The NOMAD Meta Info stores descriptive and structured information about materials-science data (called metadata) contained in the NOMAD Archive. The NOMAD metadata structure is formatted to be independent of the electronic-structure theory or molecular-simulation code and can be browsed at the NOMAD Meta Info page.
Typically metadata is generated only for a predesigned and specific scientific field, application or code. In contrast, the NOMAD Meta Info considers all pertinent information in the input and output files of the supported electronic-structure theory, quantum chemistry, and molecular-dynamics (force-field) codes. This ensures a complete coverage of all material and molecule properties, even though some properties might not be as important as others, or are missing in some input/output files of electronic-structure programs.
The metadata are described using the notion of multiple inheritance, i.e., an object or class can inherit characteristics and features from more than one parent object or parent class. They can have attributes. For example, the name is an attribute, which is used to identify the metadata. The metadata type is also an important attribute. Concrete values, scalars, strings, or (multidimensional) lists, which are extracted by parsers of input and output files, have an associated Concrete Value-type metadata (see the short metadata info guide for detailed information about attributes and types of metadata). These values are organized in hierarchical groups that are associated with Section-type metadata (see Fig. 1). Sections can have references to other sections either through their nesting or through explicit references (denoted by the dashed arrows in Fig. 1), i.e, the section section_single_calulation_configuration refers to section_method and section_system. This way the model is equivalent to a relational model where Sections are tables, and Concrete Values are columns.

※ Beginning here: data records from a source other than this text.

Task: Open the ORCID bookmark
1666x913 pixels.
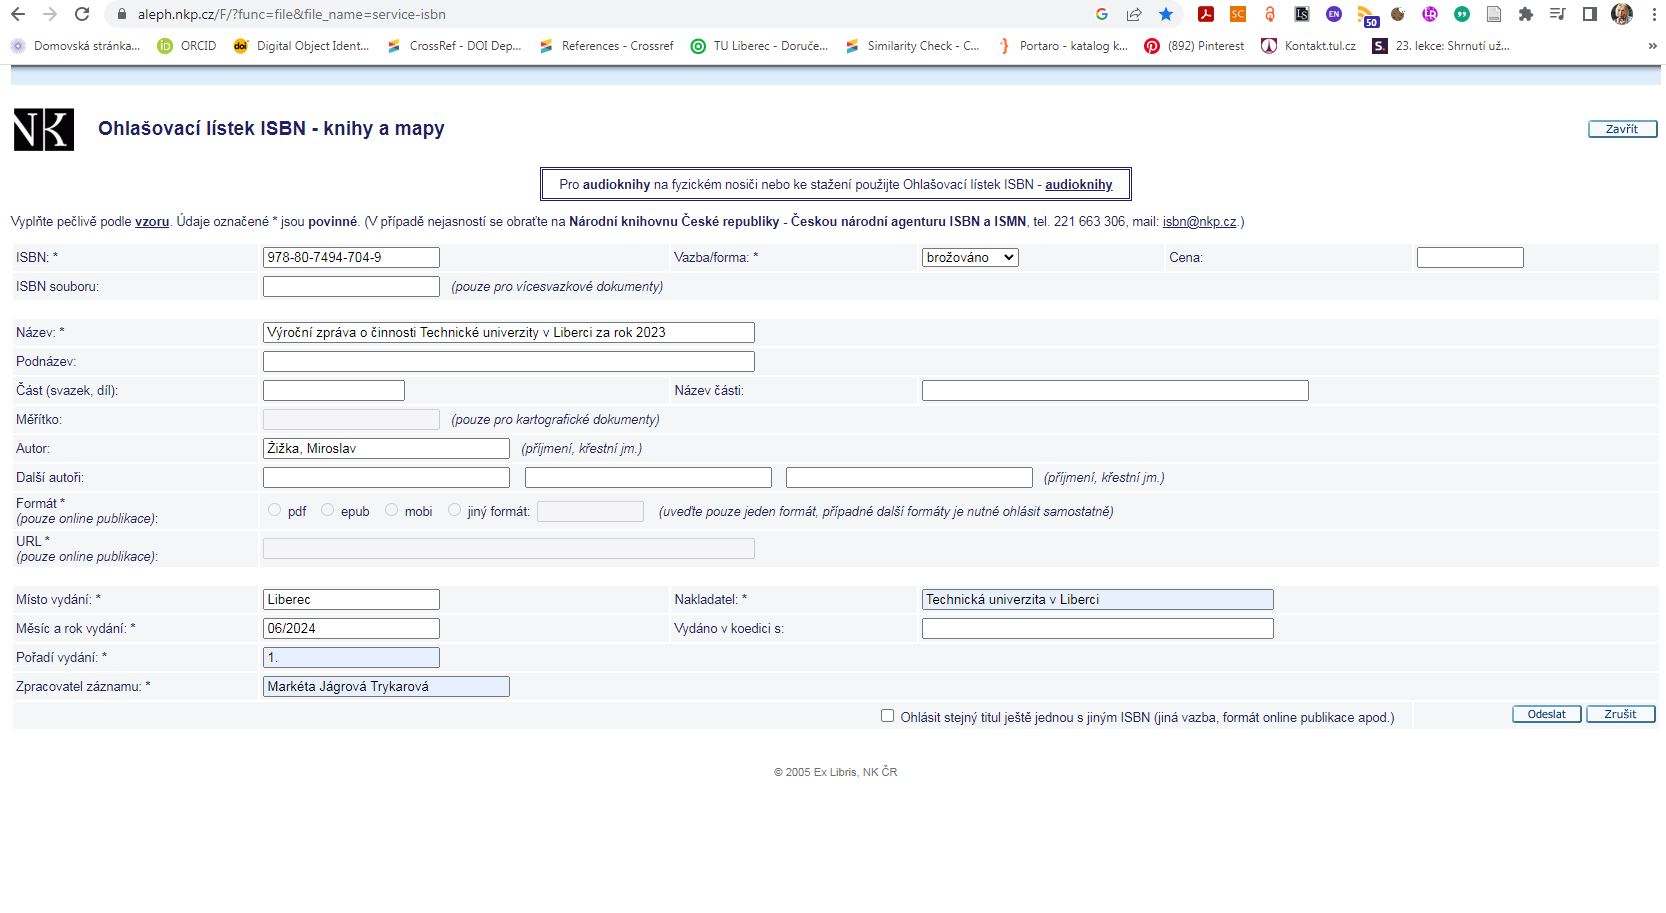Action: coord(187,46)
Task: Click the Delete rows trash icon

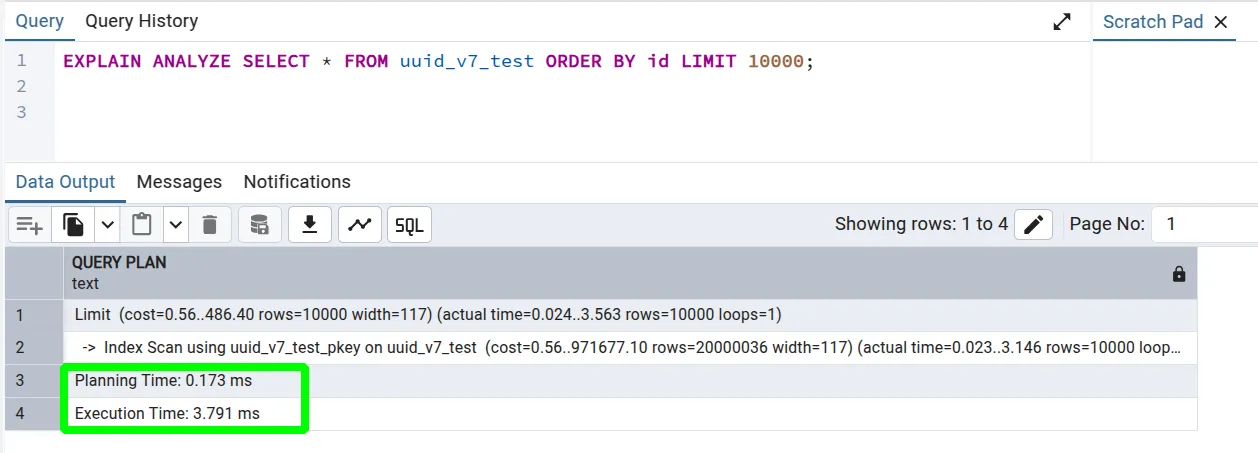Action: coord(210,225)
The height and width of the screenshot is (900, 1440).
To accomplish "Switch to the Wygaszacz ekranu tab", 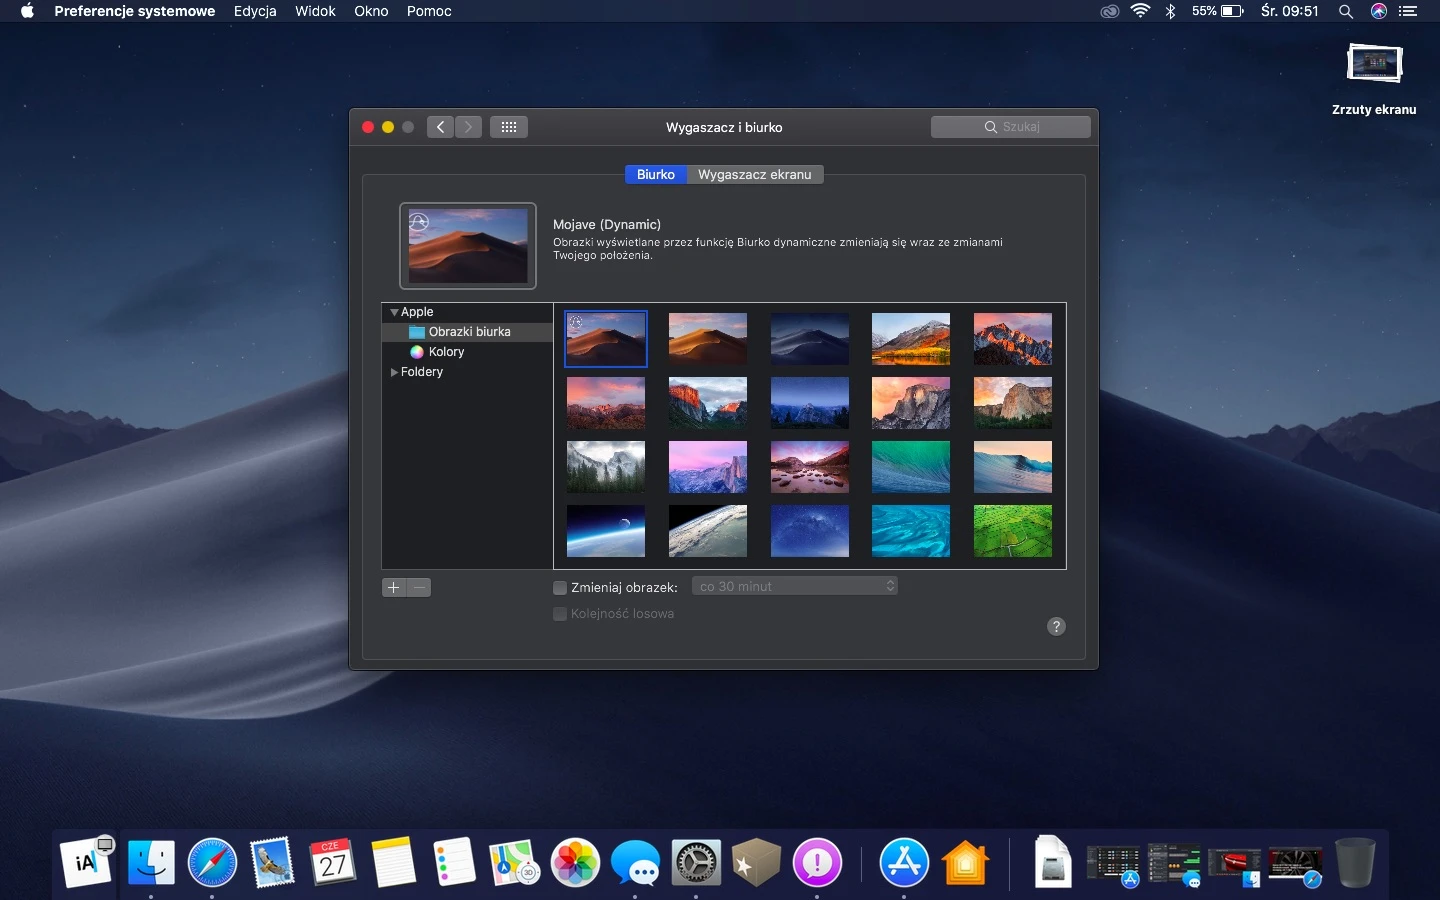I will [x=755, y=174].
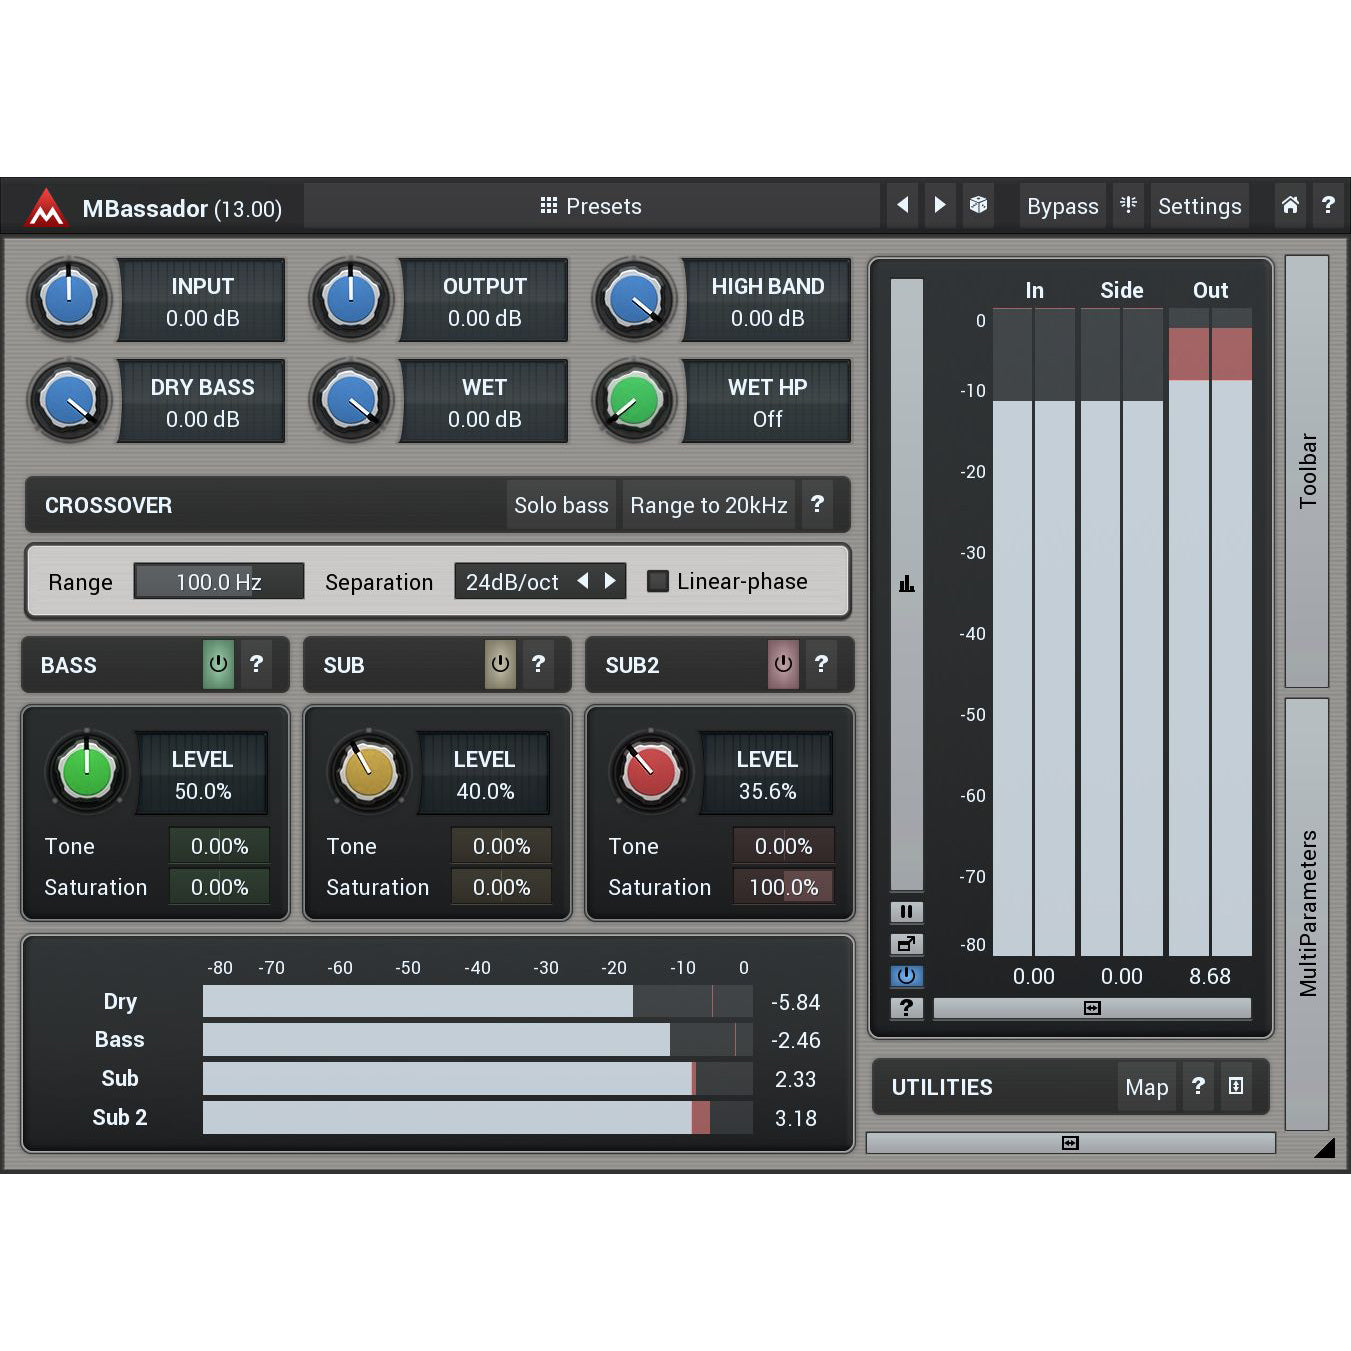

NOMAD Meta Info is kept independent of the actual storage format and is not bound to any specific storage method. In our practical implementation, we support JSON and HDF5 file formats. JSON is a language-independent human-readable data format, whereas HDF5 is a binary format that can efficiently store large arrays and high-dimensional objects. There is ongoing work to support CIF as a serialization format in the near future.
The NOMAD Meta Info started within the NOMAD Laboratory. It was discussed at the CECAM workshop Towards a Common Format for Computational Materials Science Data and is open to external contributions and extensions.
Towards a Common Format for Computational Materials Science Data (Psi-K 2016 Highlight) provides a description on how to establish code-independent formats in detail and presents the challenges and practical strategies for achieving a common format for the representation of computational material-science data.
The Novel Materials Discovery Laboratory - Data formats and compression, D1.1 outlines possible data formats, concepts, and compression techniques used to build a homogeneous (code-independent) data archive, called the NOMAD Archive.